OK, so it removes the symbol that tells us main is main.
So, I can’t b main
in gdb.
(gdb doesn’t have command separation but you can add
it though it won’t work for
this case because the b * 0
thing is a hack and it throws a python
exception)
I can b * 0 ; r ; print $rip
to get the address of _start
, but that’s not want I want.
_start
calls __libc_start_main()
, which has the following prototype:
int __libc_start_main(int (*main) (int, char**, char**),
int argc,
char *__unbounded *__unbounded ubp_av,
void (*init) (void),
void (*fini) (void),
void (*rtld_fini) (void),
void (*__unbounded stack_end));
So we can look at the args of __libc_start_main
to get the address of main.
I need to:
- break on the entrypoint
- find
__libc_start_main
call - set breakpoint on: last addr saved on stack before
__libc_start_main
call - continue (until breakpoint for main is hit)
Which is
b * 0
r
b * $rip
d 1
r
Except, there’s a bunch of dlopen
stuff that I don’t expect, since it doesn’t
come up in Binja. objdump -d
’s output matches up with Binja, so there’s
something up here involving dynamic loading.
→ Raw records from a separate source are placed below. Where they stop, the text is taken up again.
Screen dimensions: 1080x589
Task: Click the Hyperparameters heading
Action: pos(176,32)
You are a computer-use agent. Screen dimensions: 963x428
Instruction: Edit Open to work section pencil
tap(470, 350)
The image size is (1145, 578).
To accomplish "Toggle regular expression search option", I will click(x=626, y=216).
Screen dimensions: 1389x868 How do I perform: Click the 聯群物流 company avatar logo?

Why doesn’t code just start executing at the beginning of .text
? It’s clearly
the entry point of the binary. I’m guessing the linker must be doing some
shenanigans.
I notice that rip points to 0x7ffff7dd7c30
, where static disassembly points
to 0x400720
as the address of _start
. I can still x/16i 0x400720
and see
what binja/objdump call _start/the start of .text, but we’re clearly not
there.
Stepped through dl_main
forever, kinda fruitlessly. ldd load
gives
linux-vdso.so.1 => (0x00007ffe1a792000)
libc.so.6 => /lib/x86_64-linux-gnu/libc.so.6 (0x00007fa016032000)
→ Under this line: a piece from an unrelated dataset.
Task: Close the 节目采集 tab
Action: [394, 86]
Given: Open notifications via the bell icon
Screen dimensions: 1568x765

/lib64/ld-linux-x86-64.so.2 (0x00007fa0163fc000)
We can look at the disassembly objdump -d /lib64/ld-linux-x86-64.so.2 | less
and it’s long.
Breaking on _start
takes me to the first instruction of the dynamic loader,
which is weird to me. I would’ve expected the first instruction of .text
section. But my guess is that the dynamic loader is what’s called first, and it
loads everything else. That or gdb just uses it b/c the binary is stripped. So,
the solution is to pull out the entry point manually and then break on that.
And with that, we can see that rdi
contains 0x400816
, which is main. (had a
brief moment of confusion where I didn’t realize that I was x64 and x64 is
register-based arguments). So, that confusion is likely what got us during
the CTF as well.
Binja does _start
identification automatically anyway, which is nice.